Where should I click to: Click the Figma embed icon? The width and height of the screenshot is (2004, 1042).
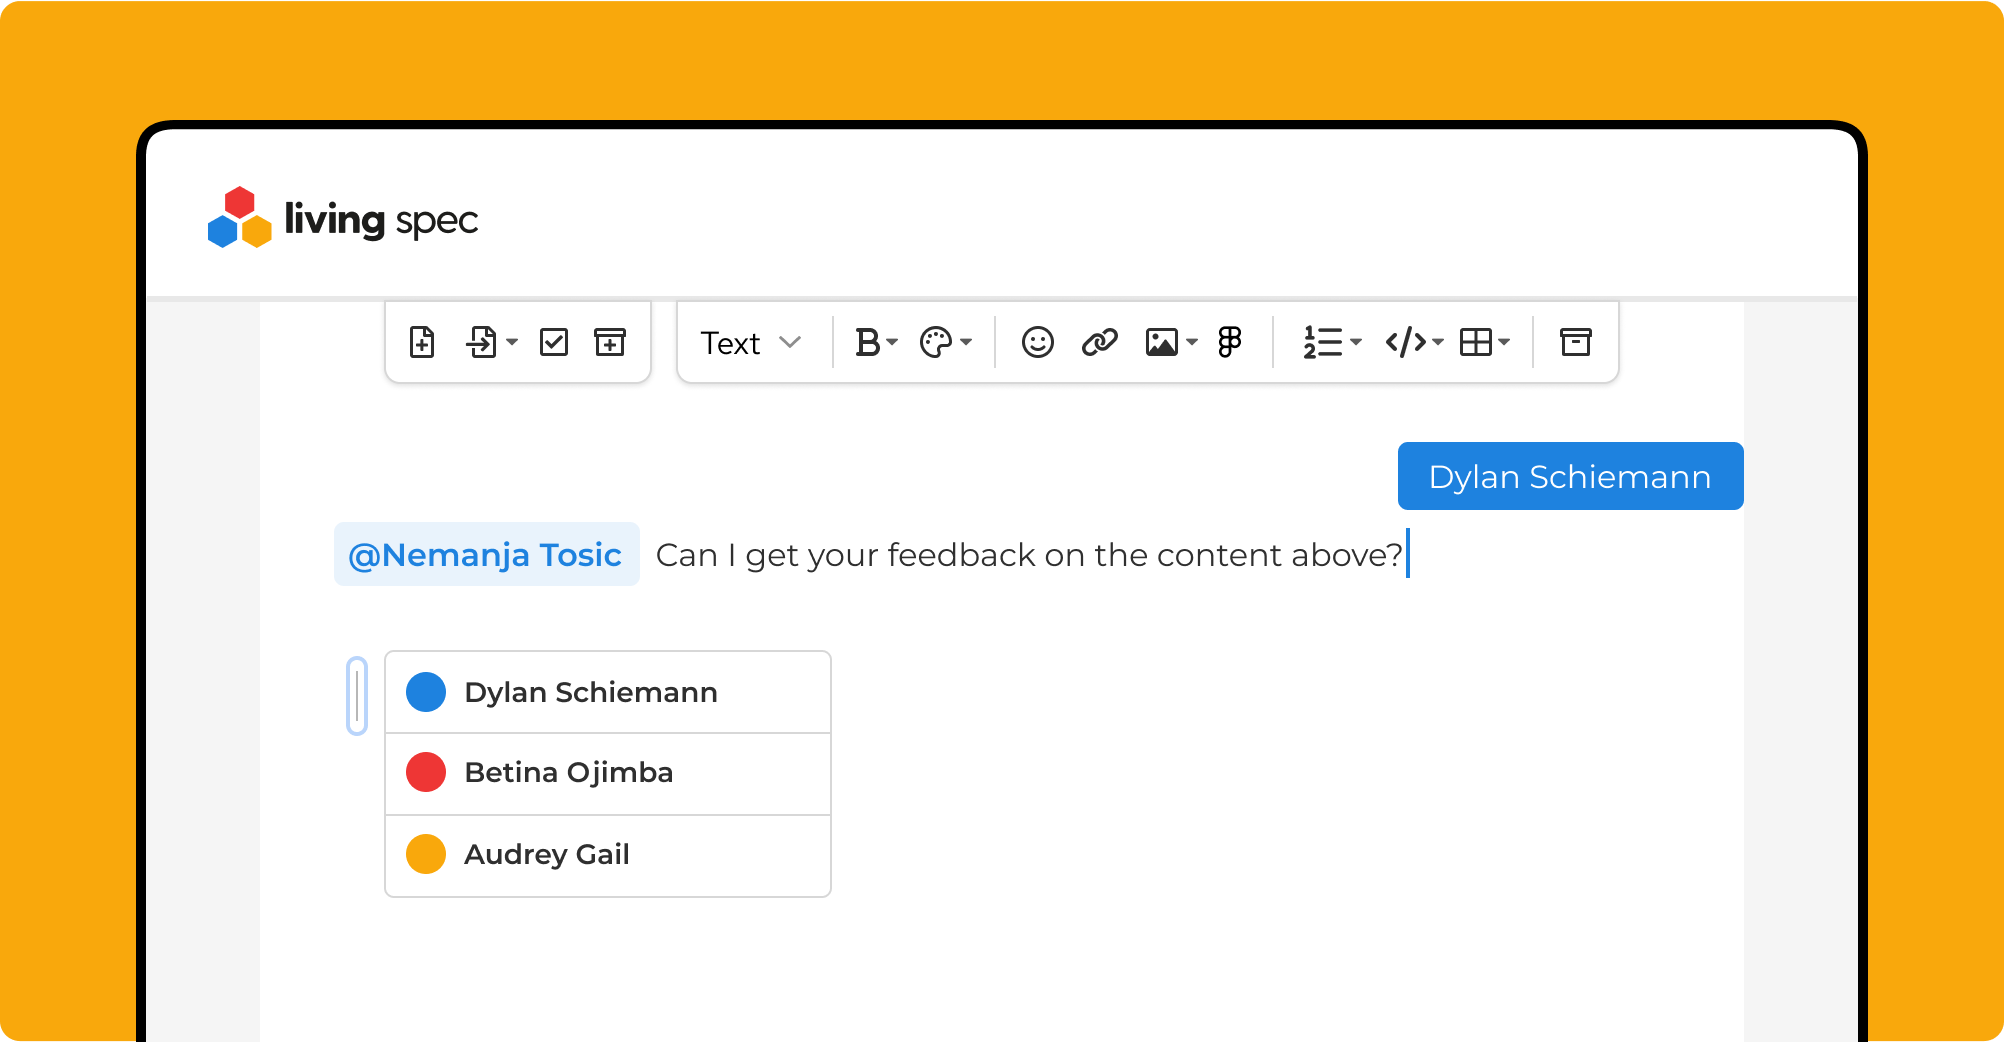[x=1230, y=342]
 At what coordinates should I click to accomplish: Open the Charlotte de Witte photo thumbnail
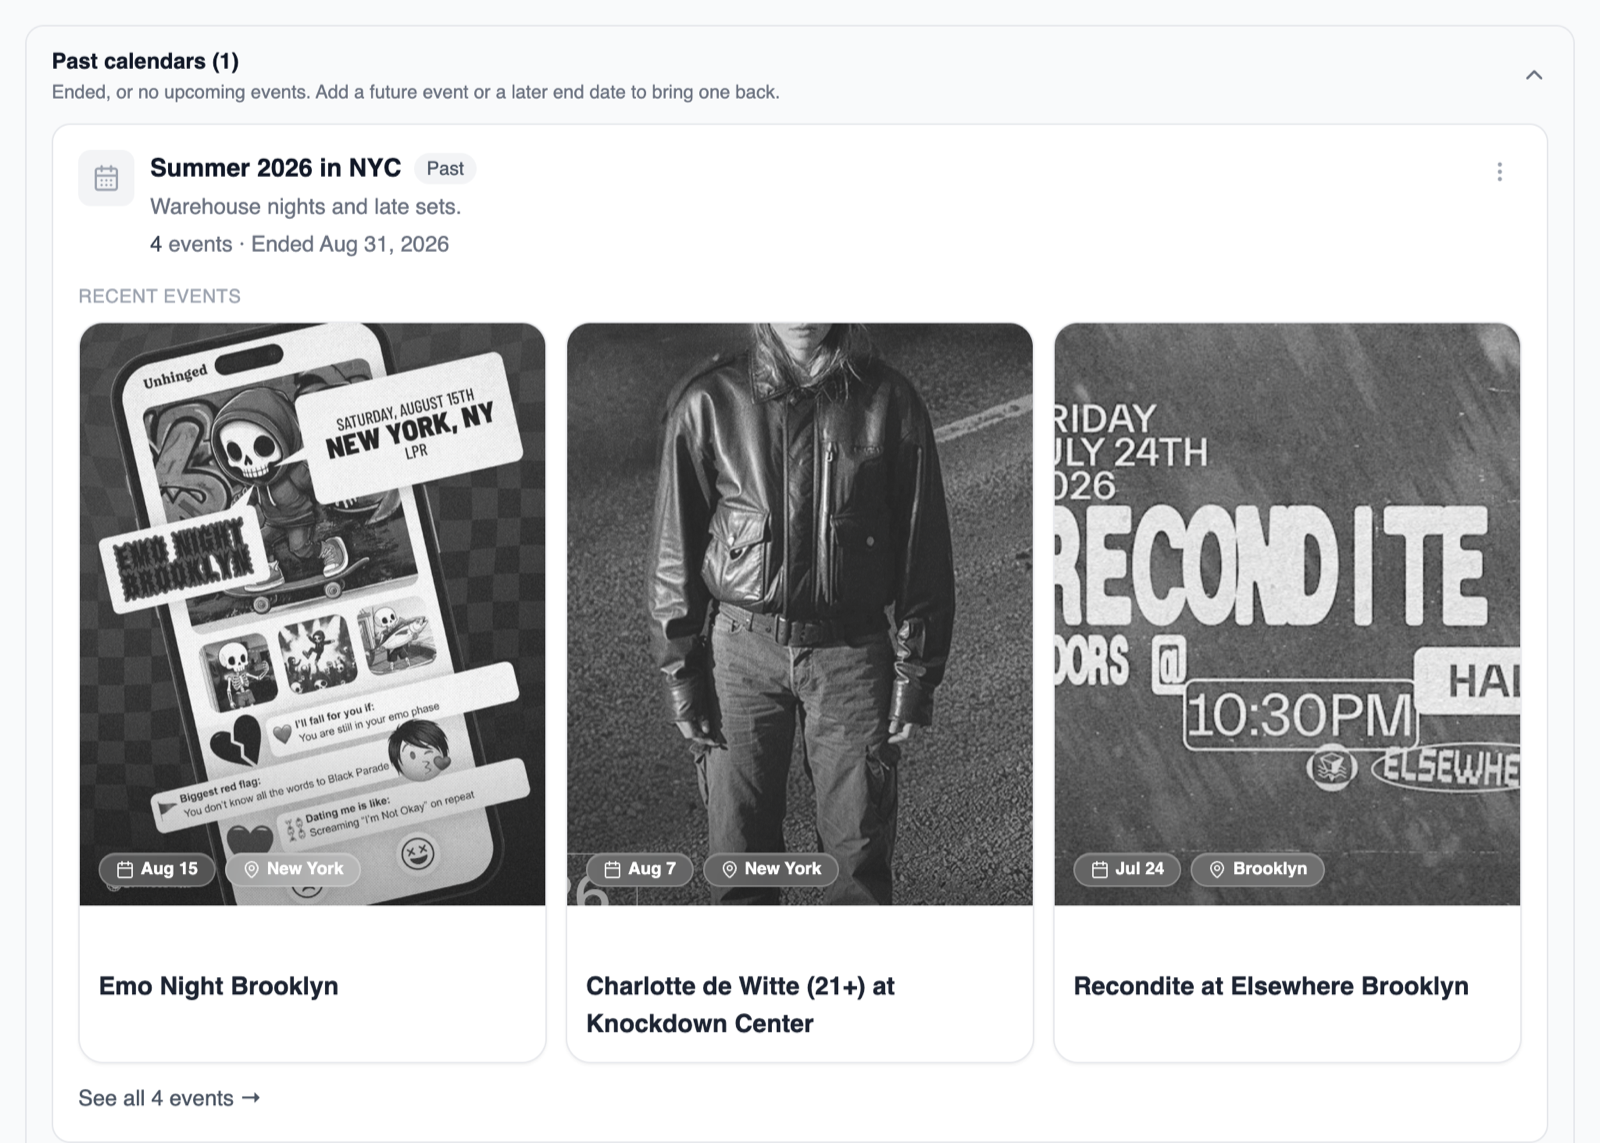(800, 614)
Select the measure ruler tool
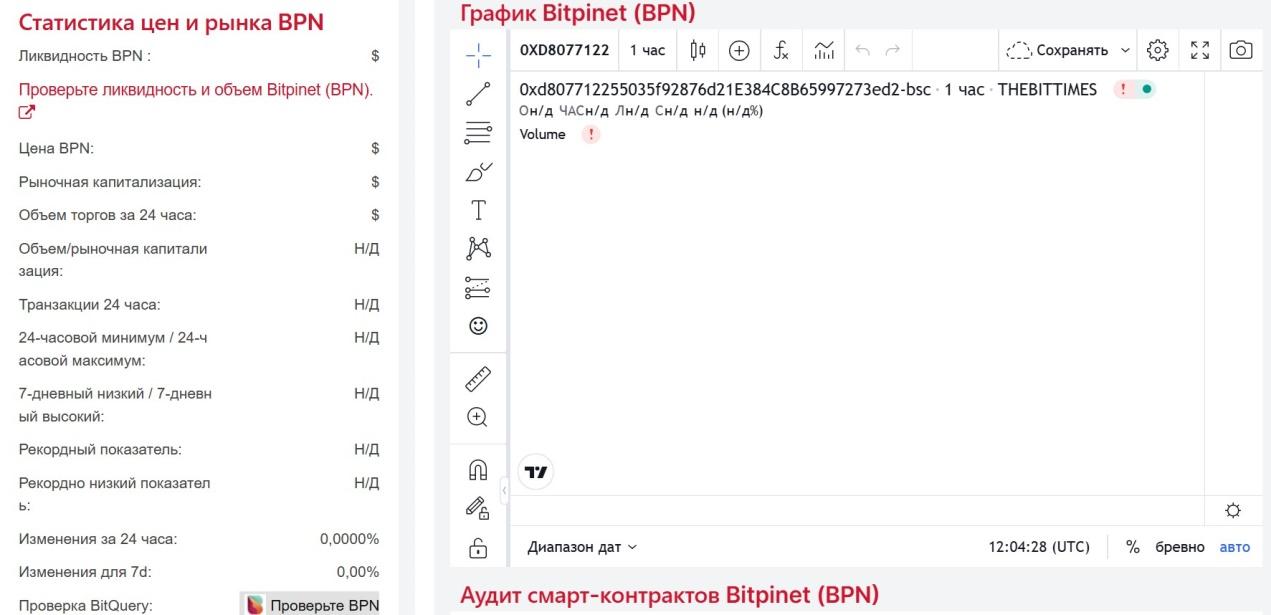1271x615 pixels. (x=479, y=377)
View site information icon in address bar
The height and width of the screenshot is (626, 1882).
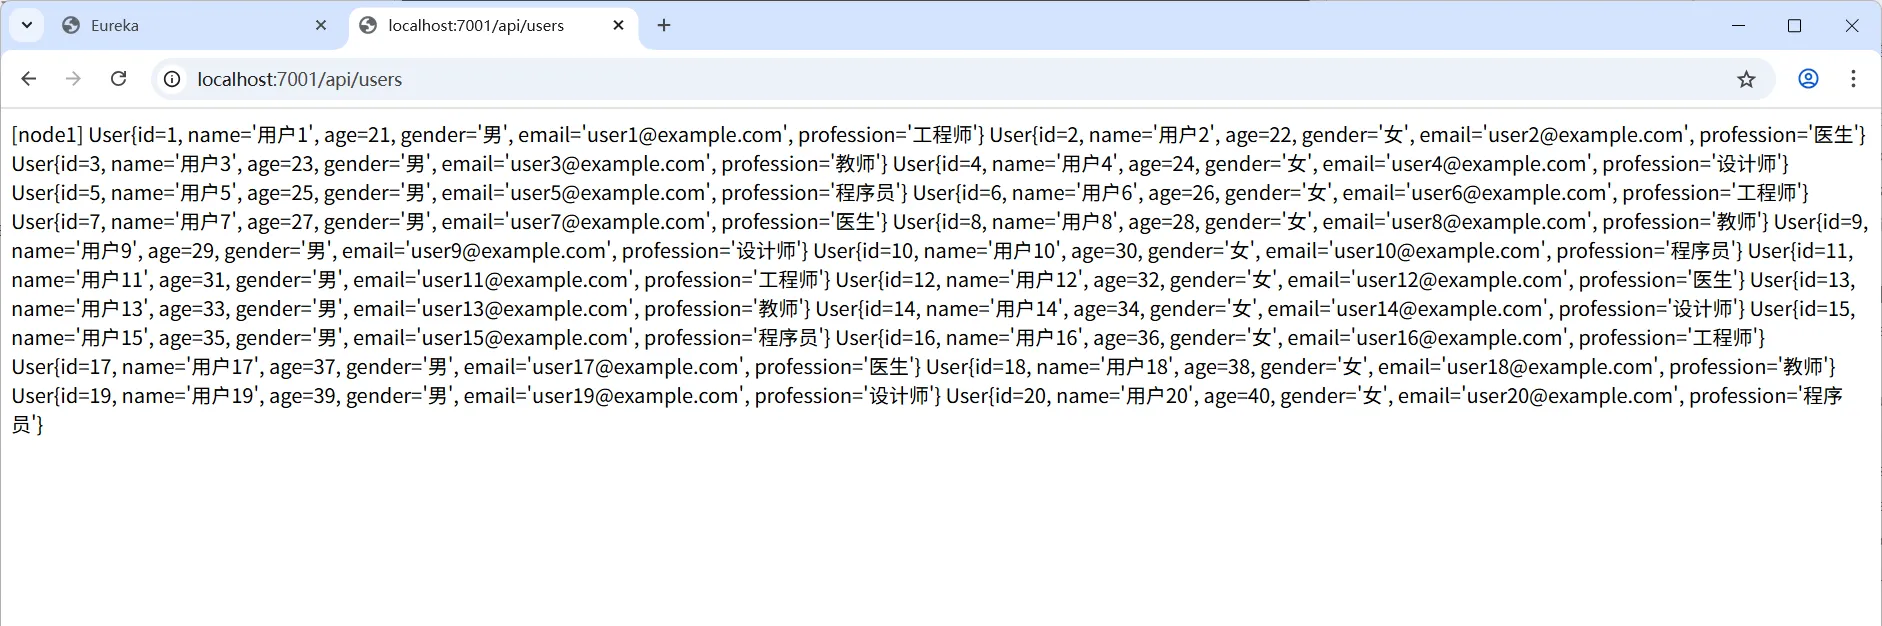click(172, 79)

━━━

With pictures omitted, restate word for word every line above from the one containing "Select the measure ruler tool" to the end of the entries.

Select the measure ruler tool
1271x615 pixels. (x=479, y=377)
View site information icon in address bar
The height and width of the screenshot is (626, 1882).
click(172, 79)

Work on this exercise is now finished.